▶ WHAT YOU WILL DO: Set out the lines from the line with "Describe the element" to the line with "at that location.", both included, as a numbered list, omitting any blank lines.

▶ INPUT FOR THIS TASK:

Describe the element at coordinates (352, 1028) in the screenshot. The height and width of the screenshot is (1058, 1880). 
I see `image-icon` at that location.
...
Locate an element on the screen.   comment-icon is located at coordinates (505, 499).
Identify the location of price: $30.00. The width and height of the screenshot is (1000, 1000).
---
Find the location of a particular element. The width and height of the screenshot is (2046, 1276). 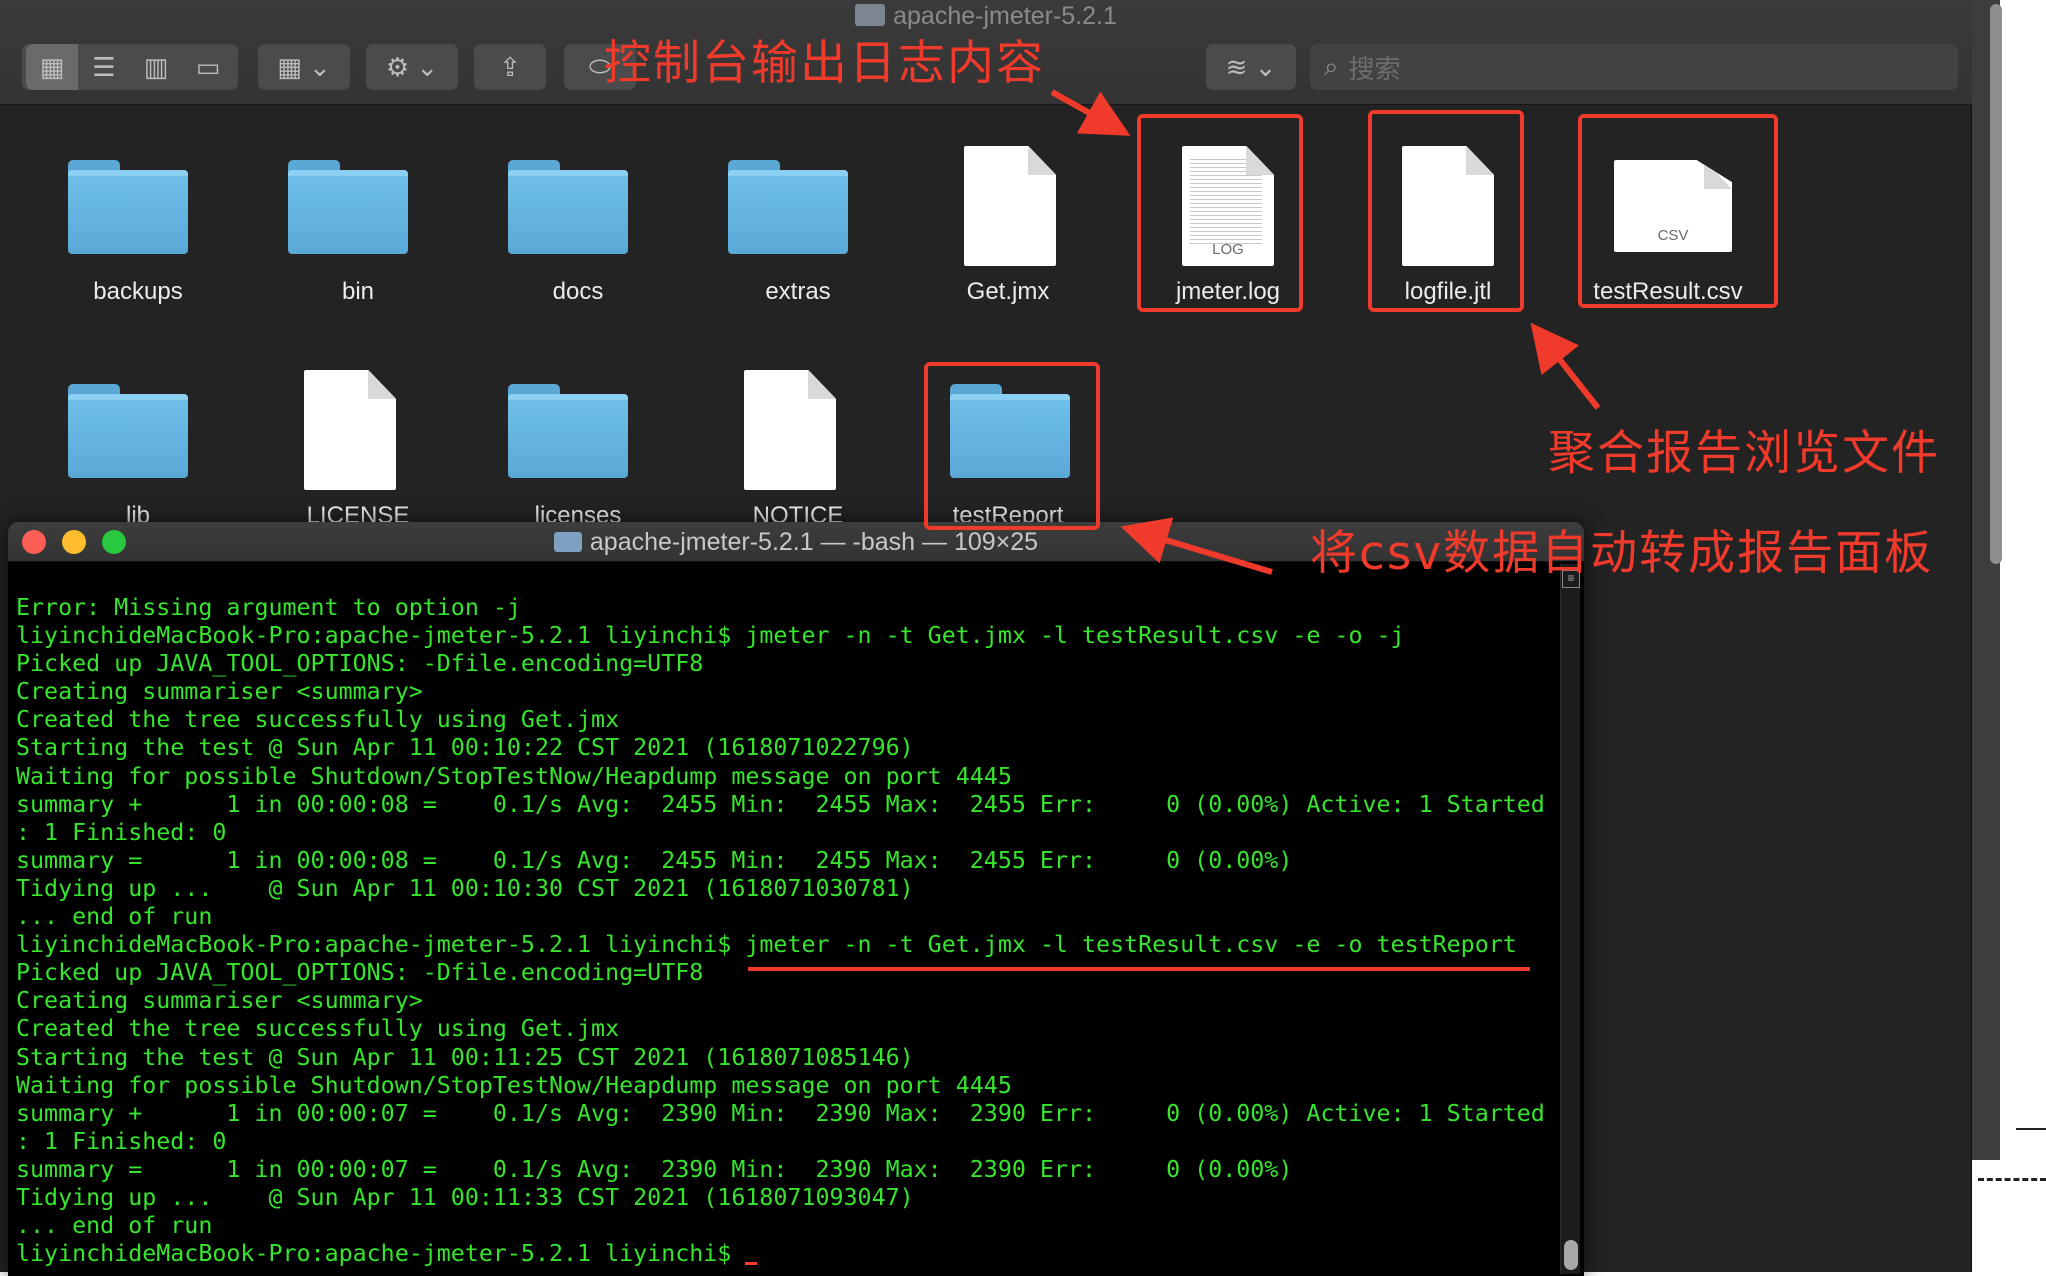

▶ WRITTEN ANSWER:
1. Describe the element at coordinates (352, 1028) in the screenshot. The height and width of the screenshot is (1058, 1880). 
2. I see `image-icon` at that location.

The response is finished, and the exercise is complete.